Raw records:
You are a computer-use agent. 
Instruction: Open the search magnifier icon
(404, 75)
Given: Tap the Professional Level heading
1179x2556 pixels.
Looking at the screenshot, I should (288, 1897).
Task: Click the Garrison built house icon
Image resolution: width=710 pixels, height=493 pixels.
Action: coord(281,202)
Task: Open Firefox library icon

WORK TO DO — Extract every line above that contains the word "Task".

FINISHED ANSWER —
Task: Click the Garrison built house icon
Task: Open Firefox library icon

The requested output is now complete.